To do: From the first record below to the last, retype each one exactly.

[Data excerpts]

──────────

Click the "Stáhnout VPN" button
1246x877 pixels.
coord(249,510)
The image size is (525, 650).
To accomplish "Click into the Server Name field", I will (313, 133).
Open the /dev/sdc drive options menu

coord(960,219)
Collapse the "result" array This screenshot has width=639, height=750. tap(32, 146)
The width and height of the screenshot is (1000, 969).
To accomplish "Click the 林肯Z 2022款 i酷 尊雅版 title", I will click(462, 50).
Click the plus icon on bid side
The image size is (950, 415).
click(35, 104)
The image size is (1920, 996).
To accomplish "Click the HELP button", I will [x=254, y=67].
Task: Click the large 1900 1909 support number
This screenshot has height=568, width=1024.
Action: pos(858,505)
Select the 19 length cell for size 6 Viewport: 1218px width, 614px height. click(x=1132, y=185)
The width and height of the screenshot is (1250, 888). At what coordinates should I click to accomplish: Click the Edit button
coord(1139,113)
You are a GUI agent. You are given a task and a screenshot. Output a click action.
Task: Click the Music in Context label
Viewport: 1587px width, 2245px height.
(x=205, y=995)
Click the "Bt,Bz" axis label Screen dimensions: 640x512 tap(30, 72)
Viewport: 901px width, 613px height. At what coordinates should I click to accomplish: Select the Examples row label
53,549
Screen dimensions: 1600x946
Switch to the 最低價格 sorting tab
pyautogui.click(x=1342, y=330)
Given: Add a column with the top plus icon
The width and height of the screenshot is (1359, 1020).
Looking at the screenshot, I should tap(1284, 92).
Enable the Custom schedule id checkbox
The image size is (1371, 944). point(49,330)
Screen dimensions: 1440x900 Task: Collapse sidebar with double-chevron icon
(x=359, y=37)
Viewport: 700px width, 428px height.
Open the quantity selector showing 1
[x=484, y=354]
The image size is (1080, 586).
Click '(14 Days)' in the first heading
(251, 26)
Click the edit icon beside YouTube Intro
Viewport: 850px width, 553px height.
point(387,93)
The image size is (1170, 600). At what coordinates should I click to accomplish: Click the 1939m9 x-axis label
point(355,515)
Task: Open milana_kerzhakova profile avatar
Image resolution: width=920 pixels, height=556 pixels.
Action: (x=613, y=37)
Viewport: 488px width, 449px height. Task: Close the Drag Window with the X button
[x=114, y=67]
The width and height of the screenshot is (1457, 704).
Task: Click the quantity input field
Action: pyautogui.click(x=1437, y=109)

──────────

Expected answer:
Click the "Stáhnout VPN" button
1246x877 pixels.
coord(249,510)
The image size is (525, 650).
To accomplish "Click into the Server Name field", I will (313, 133).
Open the /dev/sdc drive options menu

coord(960,219)
Collapse the "result" array This screenshot has width=639, height=750. tap(32, 146)
The width and height of the screenshot is (1000, 969).
To accomplish "Click the 林肯Z 2022款 i酷 尊雅版 title", I will click(462, 50).
Click the plus icon on bid side
The image size is (950, 415).
click(35, 104)
The image size is (1920, 996).
To accomplish "Click the HELP button", I will [x=254, y=67].
Task: Click the large 1900 1909 support number
This screenshot has height=568, width=1024.
Action: pos(858,505)
Select the 19 length cell for size 6 Viewport: 1218px width, 614px height. click(x=1132, y=185)
The width and height of the screenshot is (1250, 888). At what coordinates should I click to accomplish: Click the Edit button
coord(1139,113)
You are a GUI agent. You are given a task and a screenshot. Output a click action.
Task: Click the Music in Context label
Viewport: 1587px width, 2245px height.
(x=205, y=995)
Click the "Bt,Bz" axis label Screen dimensions: 640x512 tap(30, 72)
Viewport: 901px width, 613px height. At what coordinates should I click to accomplish: Select the Examples row label
53,549
Screen dimensions: 1600x946
Switch to the 最低價格 sorting tab
pyautogui.click(x=1342, y=330)
Given: Add a column with the top plus icon
The width and height of the screenshot is (1359, 1020).
Looking at the screenshot, I should tap(1284, 92).
Enable the Custom schedule id checkbox
The image size is (1371, 944). point(49,330)
Screen dimensions: 1440x900 Task: Collapse sidebar with double-chevron icon
(x=359, y=37)
Viewport: 700px width, 428px height.
Open the quantity selector showing 1
[x=484, y=354]
The image size is (1080, 586).
Click '(14 Days)' in the first heading
(251, 26)
Click the edit icon beside YouTube Intro
Viewport: 850px width, 553px height.
point(387,93)
The image size is (1170, 600). At what coordinates should I click to accomplish: Click the 1939m9 x-axis label
point(355,515)
Task: Open milana_kerzhakova profile avatar
Image resolution: width=920 pixels, height=556 pixels.
Action: (x=613, y=37)
Viewport: 488px width, 449px height. Task: Close the Drag Window with the X button
[x=114, y=67]
The width and height of the screenshot is (1457, 704).
Task: Click the quantity input field
Action: pyautogui.click(x=1437, y=109)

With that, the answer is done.